▸ **YOUR ASSIGNMENT**
Take the data below and copy exactly the lines starting at the one with "NSW Strata Living Benefits (645, 443)" and finishing at the one with "Барсег Ахбакеци (848, 274)", both included.

════

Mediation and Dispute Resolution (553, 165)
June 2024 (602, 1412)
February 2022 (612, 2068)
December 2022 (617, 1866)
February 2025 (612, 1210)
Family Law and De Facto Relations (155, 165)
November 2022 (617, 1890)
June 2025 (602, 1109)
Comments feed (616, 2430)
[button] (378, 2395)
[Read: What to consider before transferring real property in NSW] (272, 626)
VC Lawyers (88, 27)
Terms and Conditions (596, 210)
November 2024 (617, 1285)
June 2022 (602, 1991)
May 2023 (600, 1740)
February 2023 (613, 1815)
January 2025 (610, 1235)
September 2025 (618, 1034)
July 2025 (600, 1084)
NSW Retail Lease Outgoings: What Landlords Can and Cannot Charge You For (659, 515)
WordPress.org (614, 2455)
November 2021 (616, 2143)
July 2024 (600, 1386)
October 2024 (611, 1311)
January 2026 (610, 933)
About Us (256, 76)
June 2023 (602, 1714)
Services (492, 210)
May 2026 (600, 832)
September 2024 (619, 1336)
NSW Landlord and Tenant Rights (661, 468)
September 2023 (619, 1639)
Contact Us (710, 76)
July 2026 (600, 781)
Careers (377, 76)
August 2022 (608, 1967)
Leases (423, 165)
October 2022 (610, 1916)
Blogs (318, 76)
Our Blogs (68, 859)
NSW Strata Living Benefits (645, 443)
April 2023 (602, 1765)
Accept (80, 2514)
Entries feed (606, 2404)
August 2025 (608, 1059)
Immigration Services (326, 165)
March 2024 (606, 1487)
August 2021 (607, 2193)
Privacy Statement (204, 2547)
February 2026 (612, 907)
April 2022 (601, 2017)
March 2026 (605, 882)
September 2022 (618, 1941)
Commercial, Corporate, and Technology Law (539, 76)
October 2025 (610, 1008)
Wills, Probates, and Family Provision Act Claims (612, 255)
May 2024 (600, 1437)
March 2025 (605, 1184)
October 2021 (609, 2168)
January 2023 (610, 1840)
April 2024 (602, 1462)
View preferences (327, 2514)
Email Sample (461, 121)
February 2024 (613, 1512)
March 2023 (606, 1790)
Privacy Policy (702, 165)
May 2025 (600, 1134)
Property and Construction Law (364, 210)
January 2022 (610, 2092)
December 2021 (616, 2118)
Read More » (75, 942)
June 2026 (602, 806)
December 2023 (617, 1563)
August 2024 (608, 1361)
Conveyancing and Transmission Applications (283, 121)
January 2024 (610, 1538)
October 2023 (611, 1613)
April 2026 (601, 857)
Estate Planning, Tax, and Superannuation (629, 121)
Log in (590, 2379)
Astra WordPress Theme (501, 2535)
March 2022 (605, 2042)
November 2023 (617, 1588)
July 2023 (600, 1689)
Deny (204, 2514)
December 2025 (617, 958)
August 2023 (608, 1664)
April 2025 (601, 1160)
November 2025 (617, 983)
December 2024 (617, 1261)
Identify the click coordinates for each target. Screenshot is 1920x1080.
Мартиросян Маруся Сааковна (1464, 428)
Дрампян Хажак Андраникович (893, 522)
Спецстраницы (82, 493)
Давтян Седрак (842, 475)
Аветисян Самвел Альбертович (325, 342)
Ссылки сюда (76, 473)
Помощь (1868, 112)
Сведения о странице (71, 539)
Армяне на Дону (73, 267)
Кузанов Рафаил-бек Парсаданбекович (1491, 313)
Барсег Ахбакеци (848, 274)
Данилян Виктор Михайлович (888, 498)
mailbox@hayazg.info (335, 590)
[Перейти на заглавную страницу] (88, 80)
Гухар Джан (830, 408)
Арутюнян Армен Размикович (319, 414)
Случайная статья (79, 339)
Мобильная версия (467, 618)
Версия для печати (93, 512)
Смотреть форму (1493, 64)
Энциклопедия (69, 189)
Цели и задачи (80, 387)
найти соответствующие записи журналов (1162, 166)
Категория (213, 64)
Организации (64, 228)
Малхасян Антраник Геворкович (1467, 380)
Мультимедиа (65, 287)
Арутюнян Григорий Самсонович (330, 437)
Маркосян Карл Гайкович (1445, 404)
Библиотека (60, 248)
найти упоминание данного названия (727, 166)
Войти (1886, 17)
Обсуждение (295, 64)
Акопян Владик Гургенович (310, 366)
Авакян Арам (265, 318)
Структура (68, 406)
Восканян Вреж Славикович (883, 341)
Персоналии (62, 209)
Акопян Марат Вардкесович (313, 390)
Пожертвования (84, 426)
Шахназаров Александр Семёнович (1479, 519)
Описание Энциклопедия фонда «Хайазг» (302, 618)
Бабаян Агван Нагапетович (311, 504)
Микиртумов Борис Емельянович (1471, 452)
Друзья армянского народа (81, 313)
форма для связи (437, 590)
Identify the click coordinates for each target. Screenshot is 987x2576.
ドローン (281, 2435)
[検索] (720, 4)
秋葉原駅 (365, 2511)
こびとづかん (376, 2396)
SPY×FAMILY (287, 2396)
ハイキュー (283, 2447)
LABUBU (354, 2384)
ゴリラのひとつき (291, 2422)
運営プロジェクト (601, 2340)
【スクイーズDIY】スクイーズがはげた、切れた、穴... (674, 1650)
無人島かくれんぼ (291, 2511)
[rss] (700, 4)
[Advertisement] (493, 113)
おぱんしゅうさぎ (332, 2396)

════

▸ **EXERCISE RESPONSE**
NSW Strata Living Benefits (645, 443)
April 2023 (602, 1765)
Accept (80, 2514)
Entries feed (606, 2404)
August 2025 (608, 1059)
Immigration Services (326, 165)
March 2024 (606, 1487)
August 2021 (607, 2193)
Privacy Statement (204, 2547)
February 2026 (612, 907)
April 2022 (601, 2017)
March 2026 (605, 882)
September 2022 (618, 1941)
Commercial, Corporate, and Technology Law (539, 76)
October 2025 (610, 1008)
Wills, Probates, and Family Provision Act Claims (612, 255)
May 2024 (600, 1437)
March 2025 (605, 1184)
October 2021 (609, 2168)
January 2023 (610, 1840)
April 2024 (602, 1462)
View preferences (327, 2514)
Email Sample (461, 121)
February 2024 (613, 1512)
March 2023 (606, 1790)
Privacy Policy (702, 165)
May 2025 (600, 1134)
Property and Construction Law (364, 210)
January 2022 (610, 2092)
December 2021 (616, 2118)
Read More » (75, 942)
June 2026 (602, 806)
December 2023 (617, 1563)
August 2024 (608, 1361)
Conveyancing and Transmission Applications (283, 121)
January 2024 (610, 1538)
October 2023 (611, 1613)
April 2026 (601, 857)
Estate Planning, Tax, and Superannuation (629, 121)
Log in (590, 2379)
Astra WordPress Theme (501, 2535)
March 2022 (605, 2042)
November 2023 (617, 1588)
July 2023 (600, 1689)
Deny (204, 2514)
December 2025 (617, 958)
August 2023 (608, 1664)
April 2025 (601, 1160)
November 2025 (617, 983)
December 2024 (617, 1261)
Identify the click coordinates for each target. Screenshot is 1920x1080.
Мартиросян Маруся Сааковна (1464, 428)
Дрампян Хажак Андраникович (893, 522)
Спецстраницы (82, 493)
Давтян Седрак (842, 475)
Аветисян Самвел Альбертович (325, 342)
Ссылки сюда (76, 473)
Помощь (1868, 112)
Сведения о странице (71, 539)
Армяне на Дону (73, 267)
Кузанов Рафаил-бек Парсаданбекович (1491, 313)
Барсег Ахбакеци (848, 274)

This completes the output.